Mornings, after she left, I would slip downstairs and look around the parking lot for that cat. She was so desperate for contact,
it seemed, screaming for attention, and I wanted to find out if I could quiet her, soothe her screaming even for a moment,
by scratching that patch of sensitive skin behind her ears. But as soon as I stepped into the lot, she would vanish, hiding
under a car or running into the old man’s garden next door. It had become a kind of game, actually, though I didn’t know why
I was playing. I wasn’t sure what I was planning to do if I found her, either. I certainly wasn’t prepared to take an alley
cat into my apartment. Can you imagine the fleas?
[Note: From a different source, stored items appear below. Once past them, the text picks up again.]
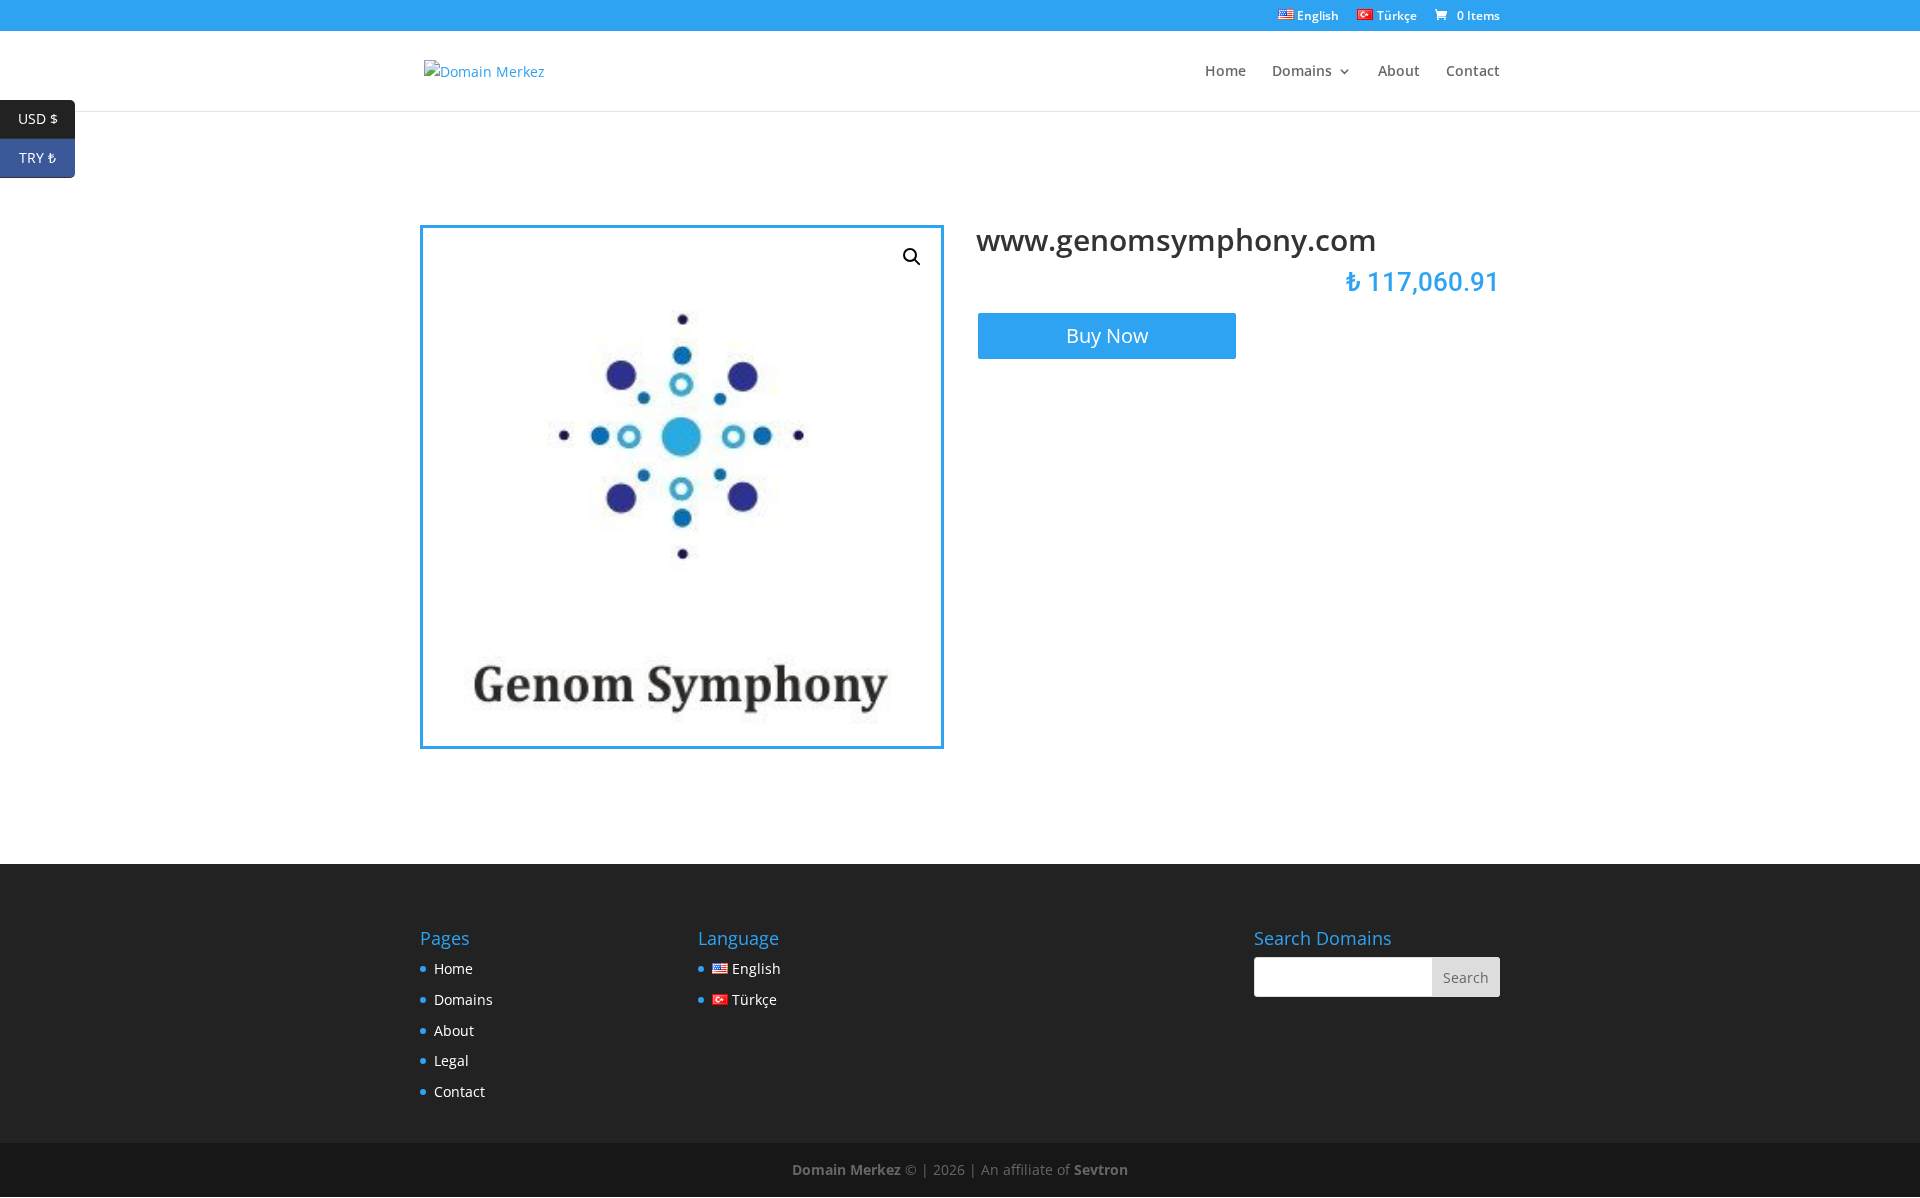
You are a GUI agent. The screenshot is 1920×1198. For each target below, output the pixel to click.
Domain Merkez (846, 1169)
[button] (912, 257)
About (1399, 72)
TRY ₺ (47, 157)
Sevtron (1101, 1169)
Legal (451, 1060)
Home (1225, 72)
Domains (1302, 72)
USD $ (46, 118)
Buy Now (1107, 335)
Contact (1473, 72)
I just wanted to touch her, I guess, to see if she would stop wailing, if
only for a few moments.
And sometimes I would get stuck, caught by the impossible gorgeousness of the Los Angeles morning, catatonic in the apprehension
of a phenomenon too beautiful, too cinematic to be real.
I
T WAS BECAUSE HER EYES KEPT CHANGING COLORS. IT WAS BE
cause her breasts were fake. It was because she came home at half past three in the morning but acted like it was three in
the afternoon. It was because she said she was a vegetarian and made me lamb stew. It was because she was older than me but
wouldn’t admit it. It was because she constantly contradicted herself, denying entire conversations. It was because she was
a liar and so was I. It was because she wore way too much perfume and way too much makeup and way too high high heels. It
was because when she slept, she rested the back of her hand on her forehead like Scarlett O’Hara. It was because of her laugh,
soft and low and wicked. It was because sometimes she bit me. It was because of the way she pressed herself into me, as though
she were literally trying to crawl under my skin. It was because she had those tiny cracks at the corners of her eyes. It
was because she never asked me why I lived alone, staying awake through the Hollywood night, writing my senseless, pointless
scenes. It was because she understood every crazy thing I said, or pretended to, anyway.
It was because when I saw her, when she came into my apartment, she would smile, smiling at me, only me, because of me.
It was because of all these things that a few days later, I parked the Cadillac in the rear lot of the strip mall strip club,
walked around to the front through the yellow illumination of the Sunset Boulevard street lamps, and approached the door.
The bouncer who guarded it wore prison denim and sunglasses even darker than mine. I gave him my ten-dollar entrance fee and
flinched as he tried to stamp my hand.
“I won’t be needing that,” I said. I shook my head, backing away. I didn’t like the idea of that infrared ink touching my
skin.
The bouncer shrugged. “You’ll need it when you want to get back in.”
“If I leave,” I told him, “I won’t want to get back in.”
He didn’t bother to look at me, just hunched over like Rodin’s
Thinker
on a bar stool and said, “
Everybody
wants to get back in.”
The Velvet Mask was a strip club I’d been driving by for years. Only tourists went in there, I’d always thought, or Japanese
businessmen, or ad guys from New York. Only assholes.
I walked down a narrow corridor, the snarling music inside the club growing exponentially louder, and emerged through a pair
of swinging saloon-style shutters into the main room.